→ Assignment:
An exact copy of all records is expected, minus the images.

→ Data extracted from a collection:

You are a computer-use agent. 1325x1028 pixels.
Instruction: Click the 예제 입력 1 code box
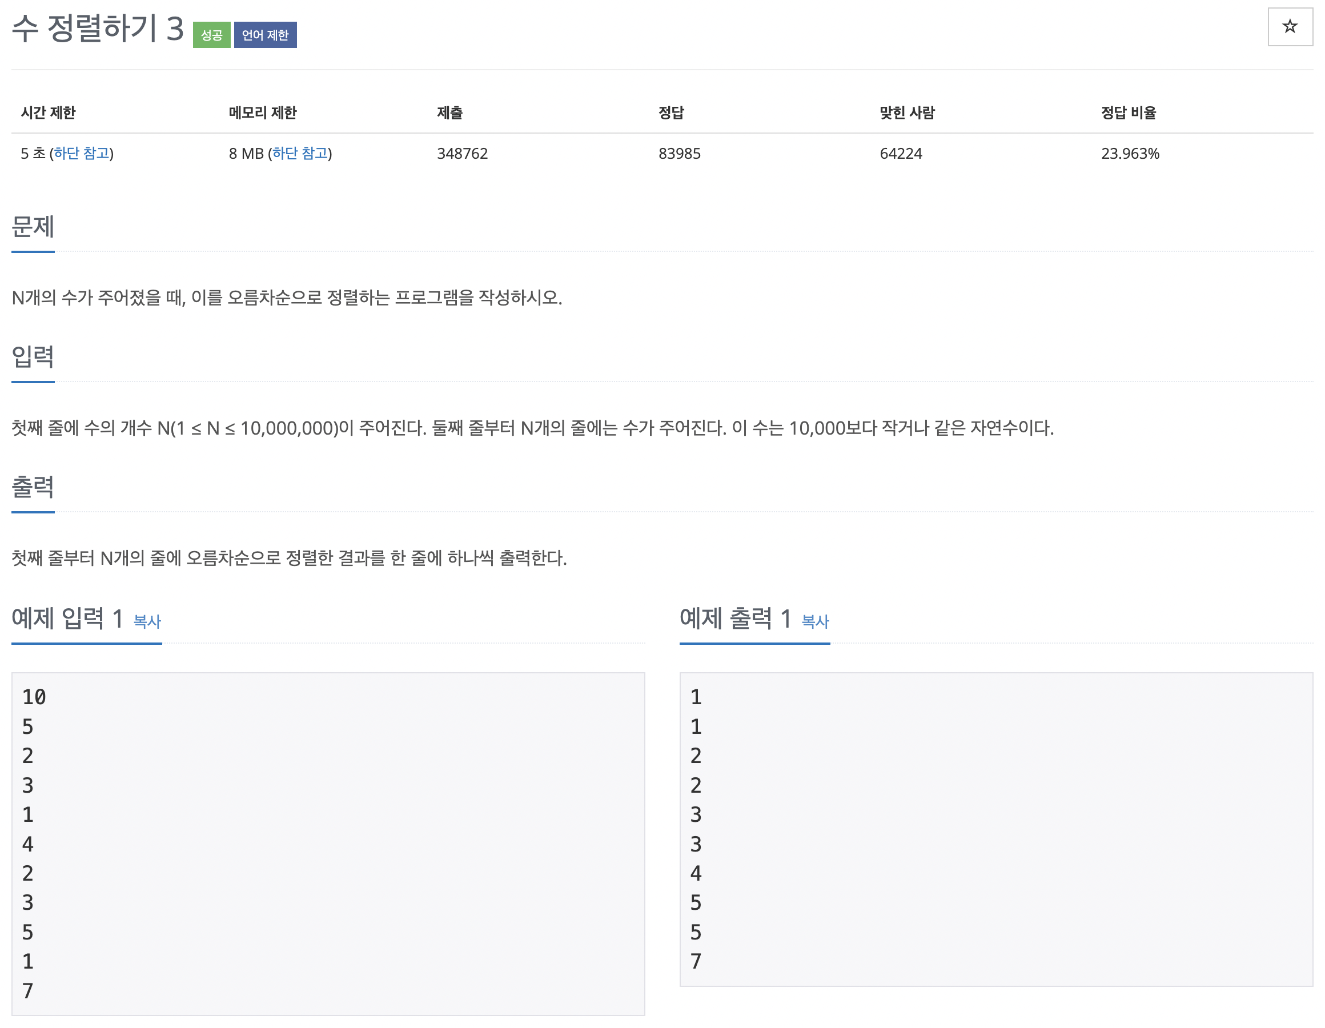328,844
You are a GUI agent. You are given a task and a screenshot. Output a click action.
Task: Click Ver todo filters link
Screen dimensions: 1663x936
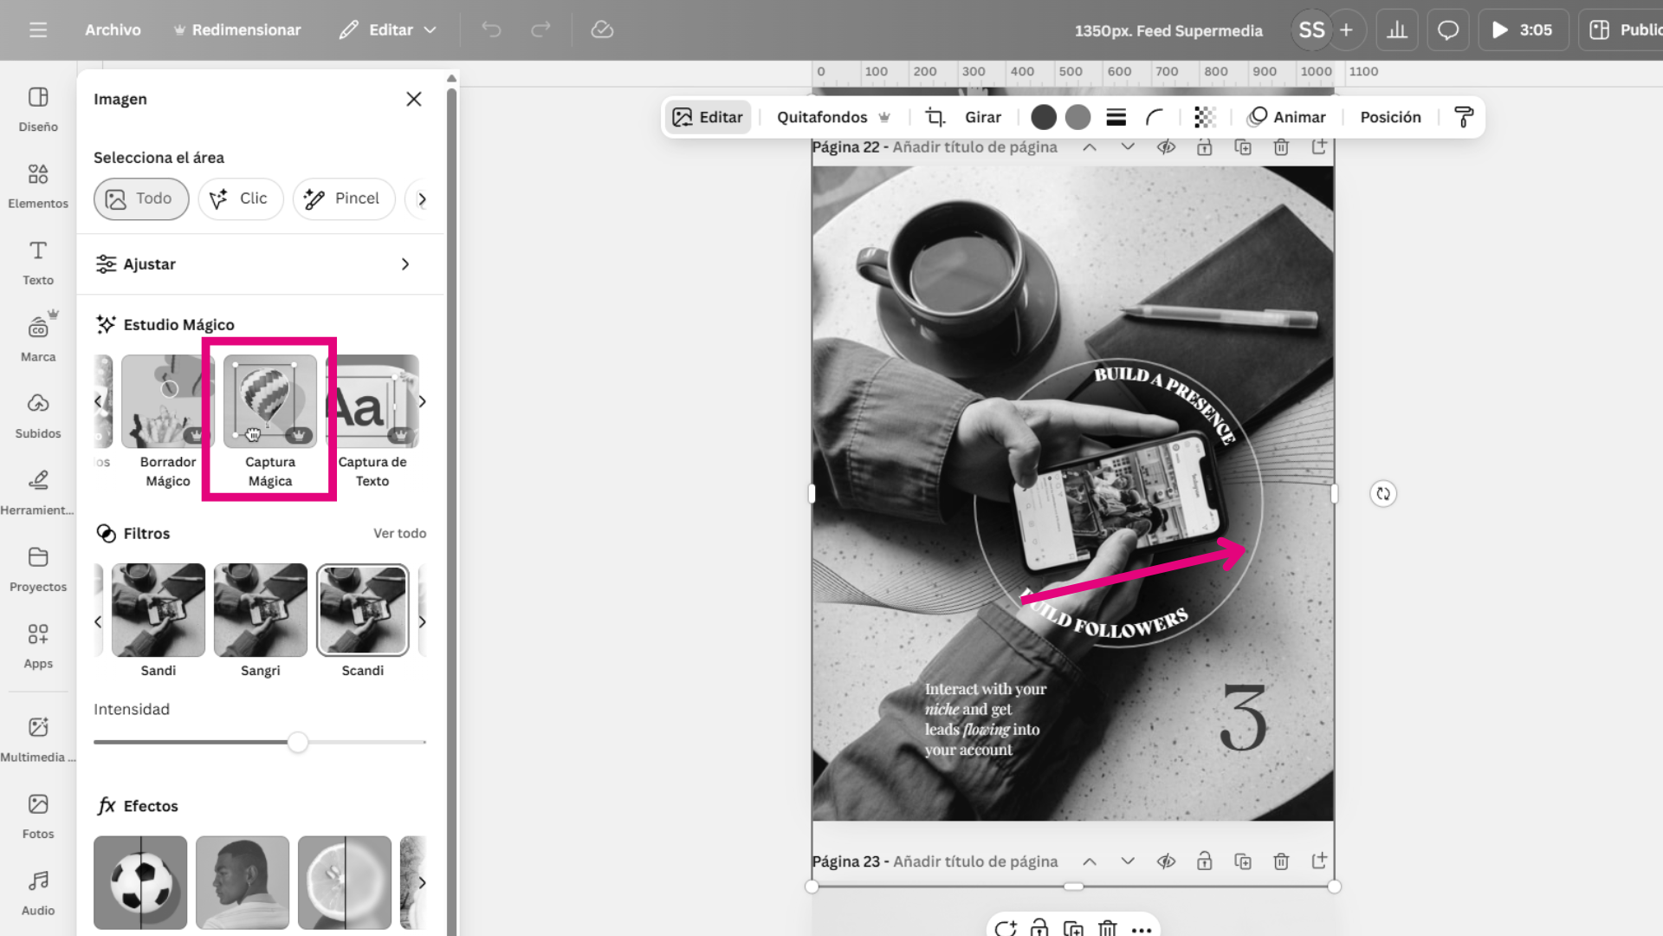point(399,533)
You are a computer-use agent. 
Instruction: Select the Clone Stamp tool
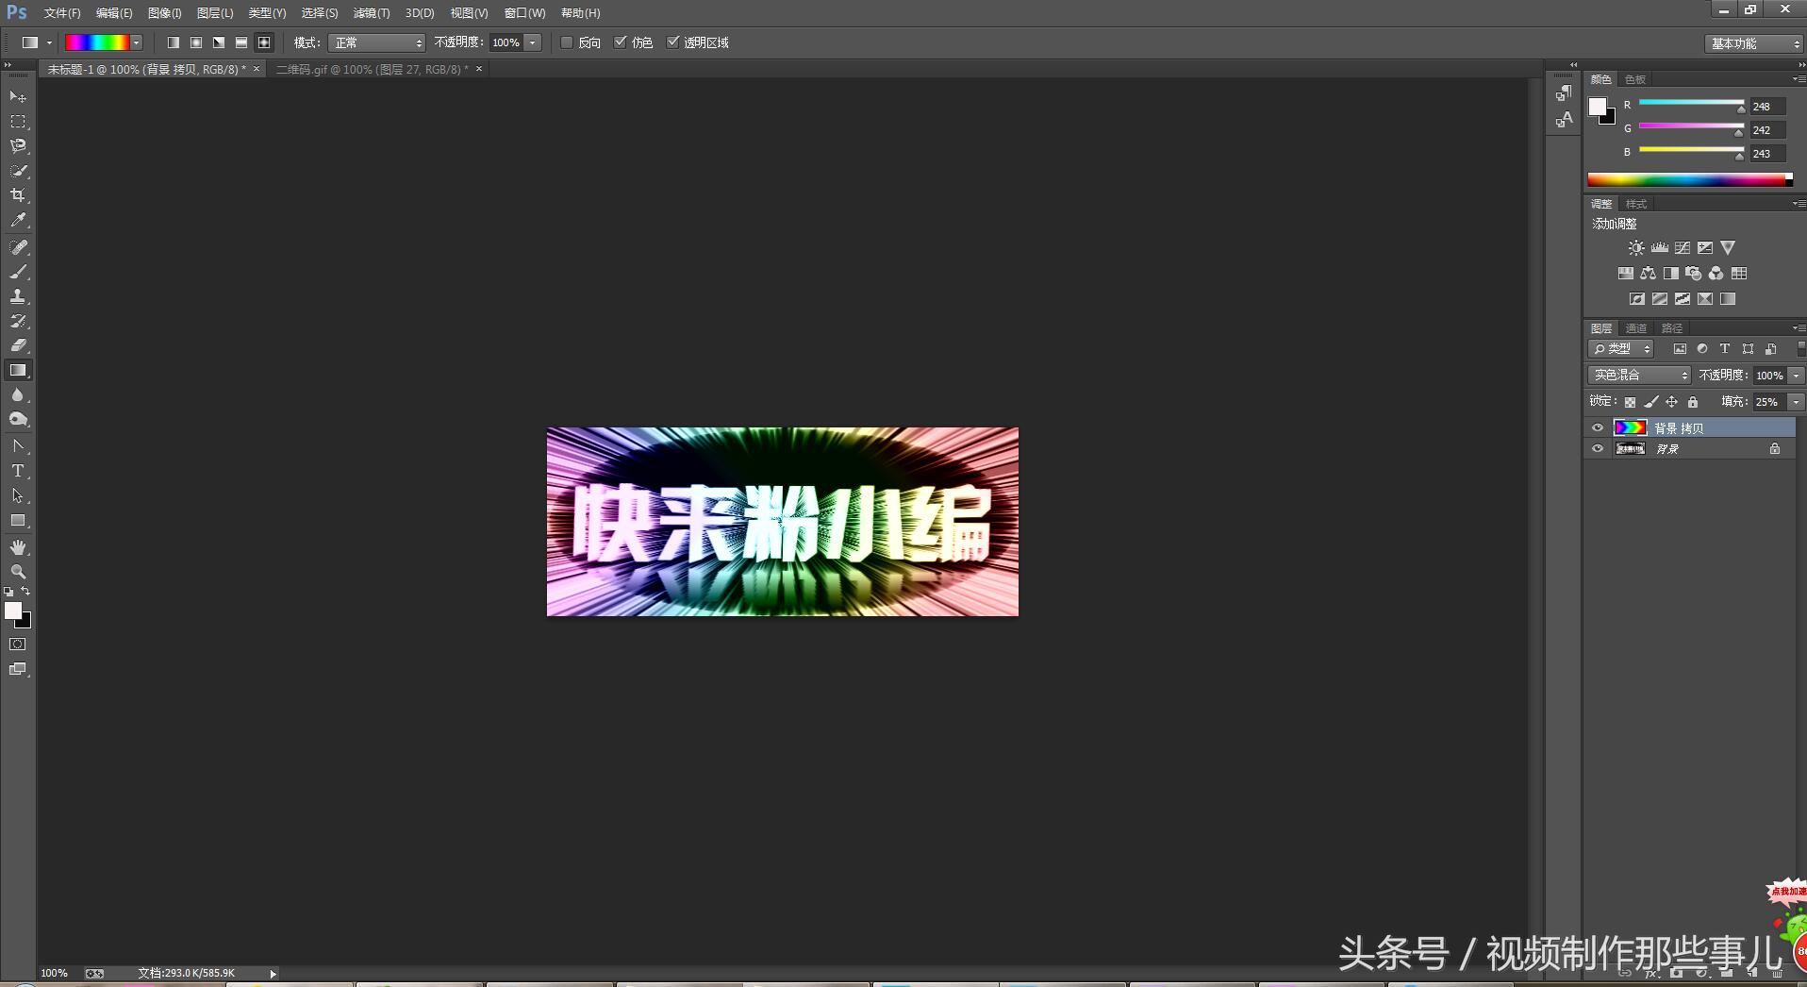pyautogui.click(x=17, y=296)
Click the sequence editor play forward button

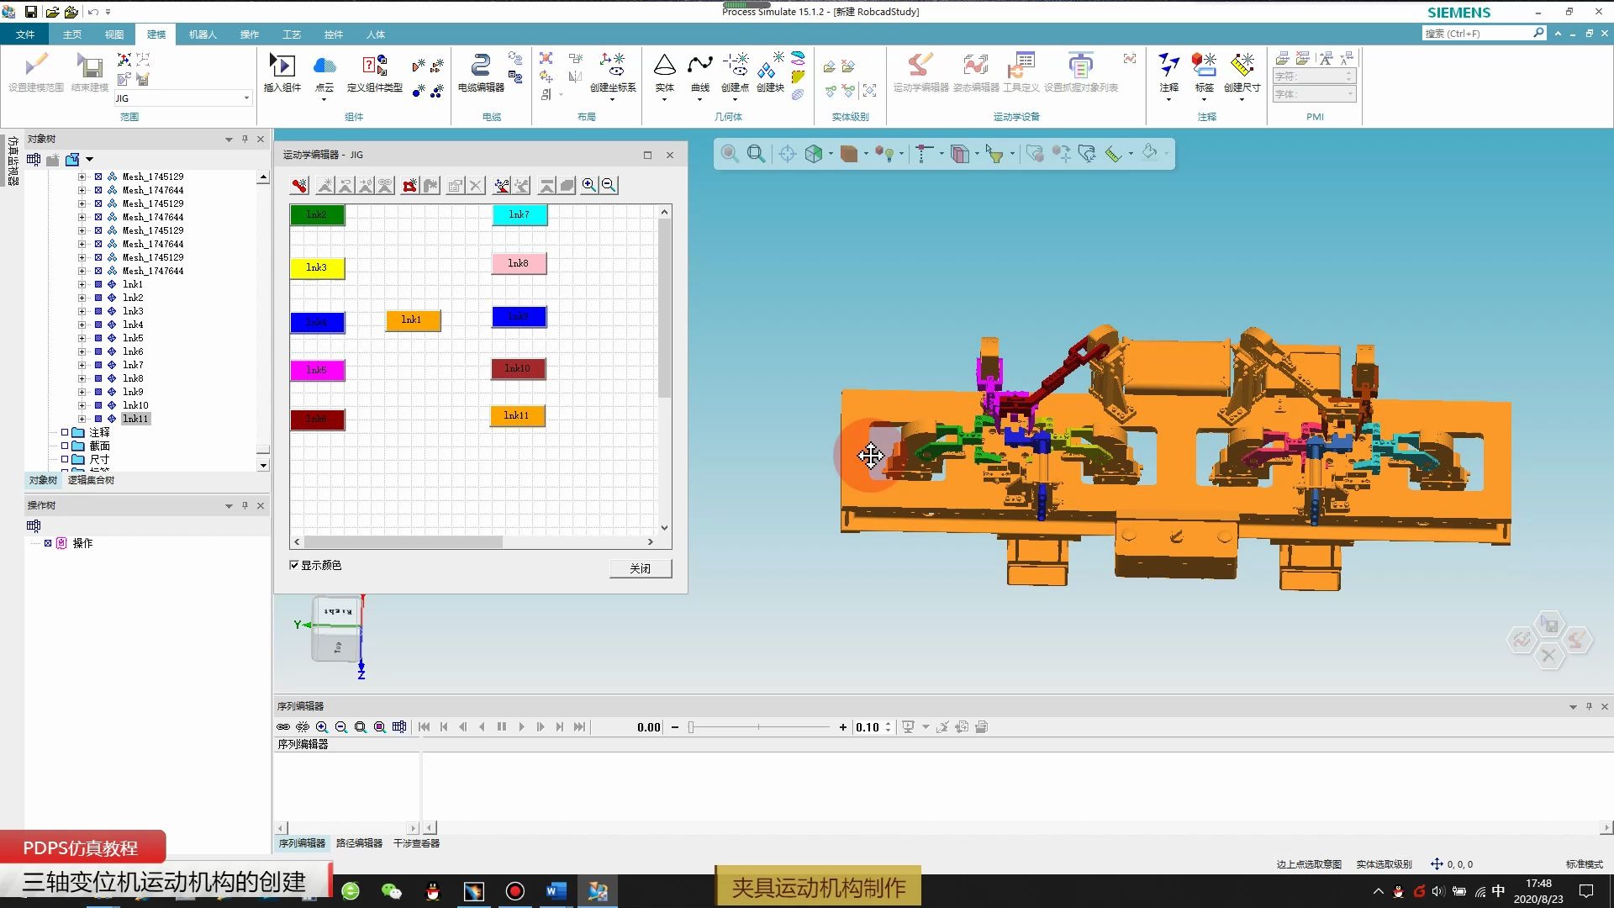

→ Answer below:
You are a computer-use agent. 1325x1028 pixels.
Instruction: Click the 예제 입력 1 code box
328,844
You are a GUI agent. You are given a task and a screenshot. Output a click action.
Task: Click Ver todo filters link
Screen dimensions: 1663x936
point(399,533)
You are a computer-use agent. 
Instruction: Select the Clone Stamp tool
pyautogui.click(x=17, y=296)
Click the sequence editor play forward button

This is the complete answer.